Paul Campion is a chartered financial planner at Succession Wealth. He says: ‘We have seen a jump in the number of families wanting a deed of variation in the past year. This is due to an increase in unexpected deaths of older family members due to Covid.
Legacy: The pandemic has resulted in an increase of families changing wills to help younger members hit the hardest
‘The deceased often haven’t had time to check that their will still reflects their wishes and the needs of their family. As a result, their family sometimes chooses to distribute assets in a different way to that set out in the will.’
Sarah Paton, a solicitor at Irwin Mitchell, adds that a deed of variation is increasingly being used to redistribute assets between generations. She says: ‘People often inherit from their elderly parents when they are in their 50s or 60s. By that time, they are often financially comfortable, but they have children of their own who are more in need of support.
‘A deed of variation can be used to give a fixed sum or a proportion of the estate directly to the grandchildren of the deceased instead of the children.’
She said this trend has been particularly common in recent months as the pandemic has impacted the finances of younger generations more than older ones.
Paton says: ‘In many cases, grandchildren may be struggling to get on the property ladder, or have reduced income as a result of being furloughed or losing their job.’
Families have two years after a loved one has passed away to write a deed of variation to a will – and they only have legitimacy if all the family agree to the change.
A solicitor can draft the document for a flat fee of a few hundred pounds, depending on its complexity. It must be signed, witnessed and dated – and physical, rather than electronic, signatures are required.
Some families choose to use a deed of variation rather than troubling the member of family with legal documents before they die.
Mike Hodges, partner at accountancy firm Saffery Champness, says: ‘Some people may decide they do not want lawyers at the deathbed of a loved one, even if their will is old and out of date. Instead, they choose to wait until after the death and then, together, the family decides to rejig things to what they believe the deceased would have wanted.’
A deed of variation can also help shave thousands of pounds off a family’s inheritance tax liability.
Imagine, for example, that Mary, aged 85, passes away leaving everything to her daughter Judith, 60. –
Judith’s estate will now consist of both her own assets and those of her mum.
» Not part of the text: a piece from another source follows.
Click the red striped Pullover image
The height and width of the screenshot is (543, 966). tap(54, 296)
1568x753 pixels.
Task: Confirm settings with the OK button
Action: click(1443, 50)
If we assume that Judith has a daughter Cecile who will inherit her mum’s estate, there is likely to be an inheritance tax bill to pay when Judith dies because she has an estate comprising both her and Mary’s assets.
To avoid this, Judith could choose to write a deed of variation to Mary’s will naming Cecile as the beneficiary. This results in Mary’s assets never forming part of Judith’s estate, so there is likely to be less inheritance tax to pay when she passes away.
A deed of variation can also be used to make tax-free charitable donations from the deceased’s estate.
They can be written to amend an existing will or even where someone dies intestate without a will.
DEED MEANS SECURITY FOR DAUGHTERS
Keith and Debbie Spengler, from Oxfordshire, were enjoying early retirement together. But in August last year, 61-yearold Debbie died suddenly while the couple were playing golf.
‘She said she felt a bit dizzy, and then she was gone,’ says Keith, 68.
He was devastated. The couple shared plenty of interests and had budgeted for a long and active retirement together.
Keith and Debbie had wills leaving everything to each other. But after Debbie’s passing, Keith realised he did not need all of her assets for his own retirement.
As a result, he spoke to his financial planner, Succession Wealth’s Paul Campion, who helped him draw up a deed of variation to put £325,000 of Debbie’s money into trust for the benefit of their two daughters – Fern and Holly – and three grandchildren.
‘I know Debbie would have wanted to do something for our daughters,’ says Keith, ‘and the deed of variation has enabled this to happen. It also means they can now invest for their own children.’
Keith can also access the trust if he needs to later on in life.